### WHAT IS BEING ASKED
Some lines in the listing hold the word "Task". Return each of them.

### DATA SUPPLIED
• • • • •

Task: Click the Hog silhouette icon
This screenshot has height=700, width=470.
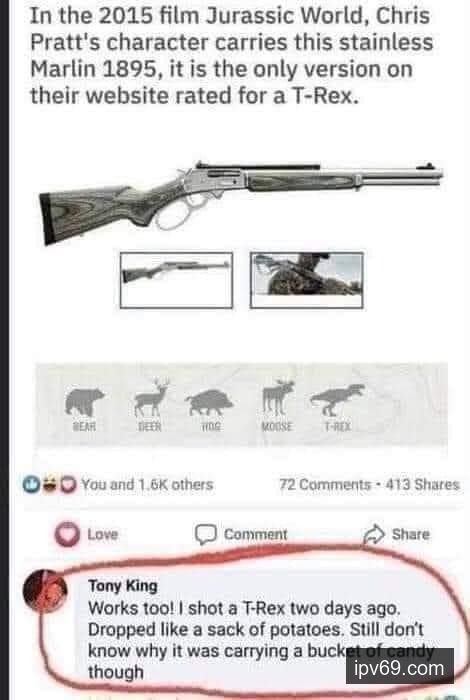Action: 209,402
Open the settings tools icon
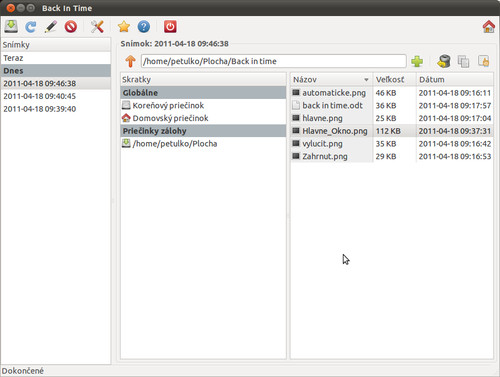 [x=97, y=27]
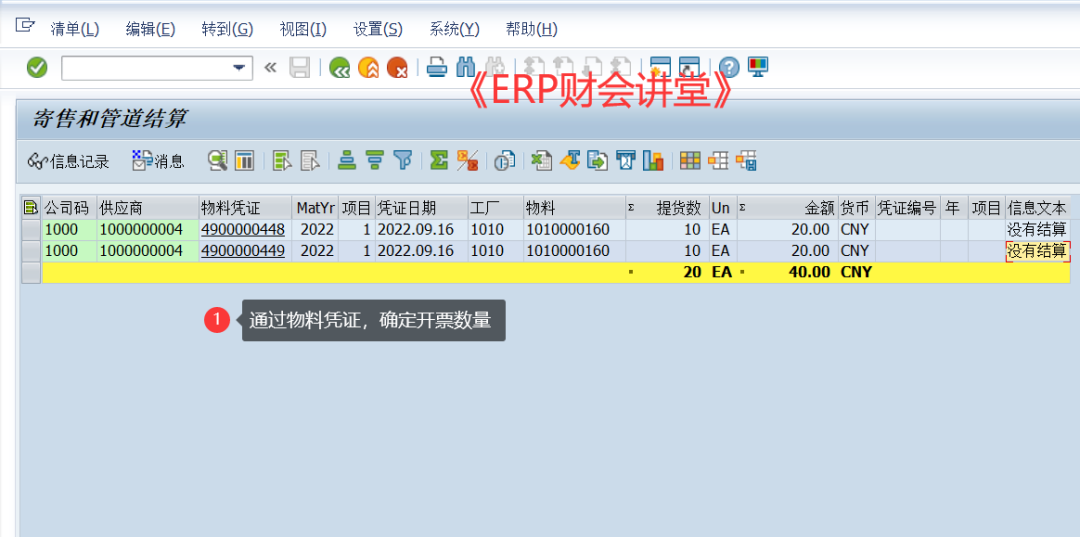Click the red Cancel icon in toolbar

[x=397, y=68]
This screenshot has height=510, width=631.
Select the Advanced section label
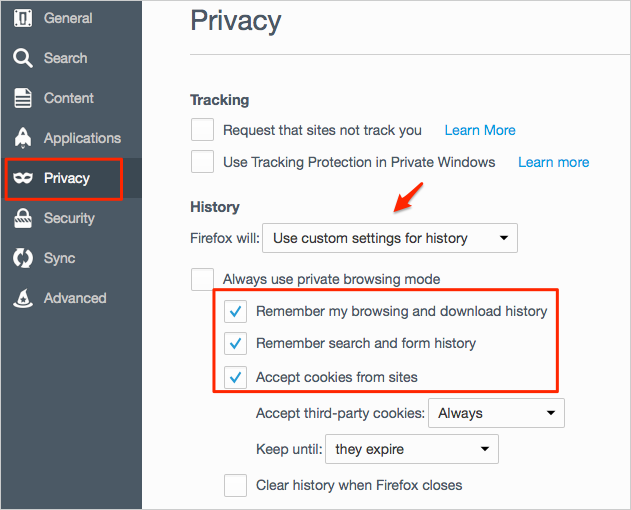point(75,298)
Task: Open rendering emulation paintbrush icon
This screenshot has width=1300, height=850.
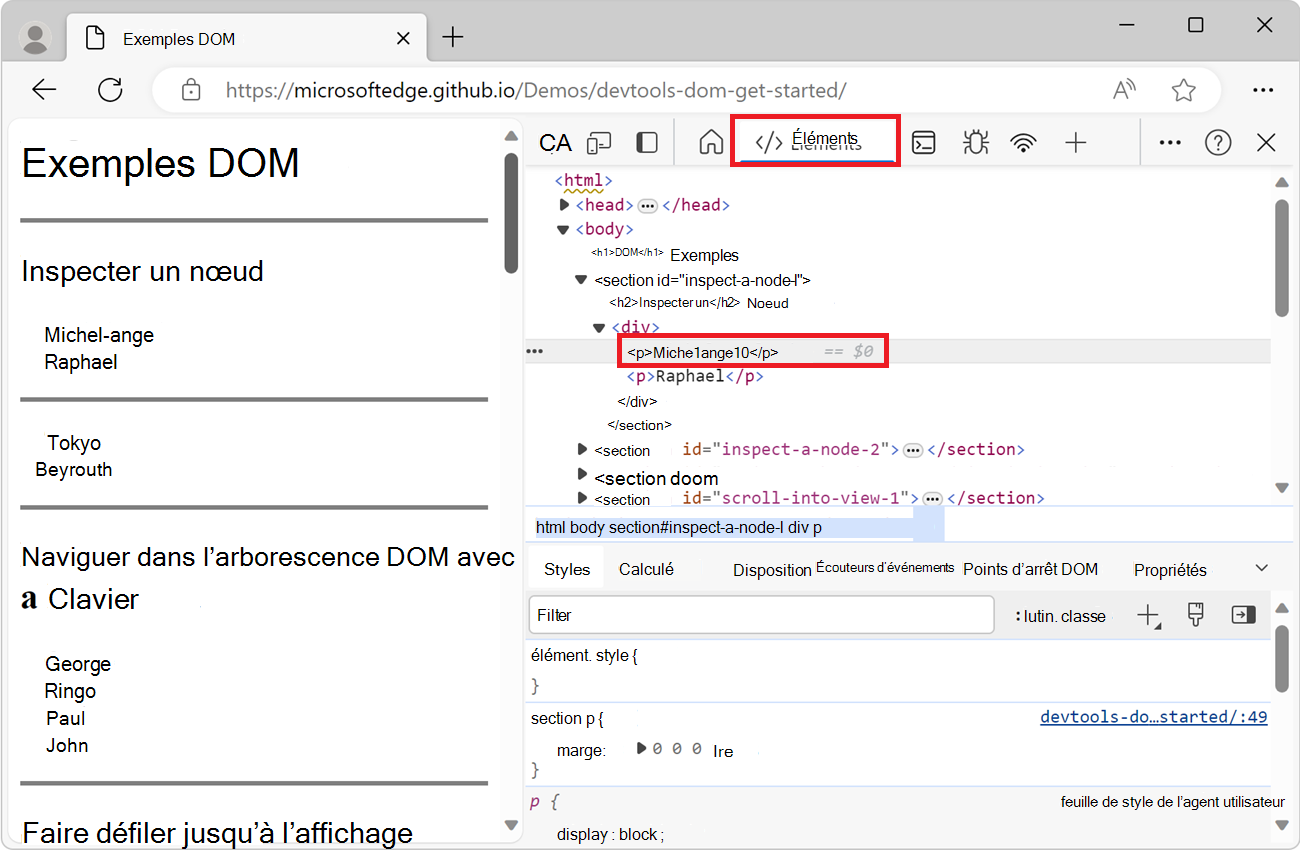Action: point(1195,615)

• • • • •

### EXERCISE SOLUTION
Task: Click the Hog silhouette icon
Task: Open rendering emulation paintbrush icon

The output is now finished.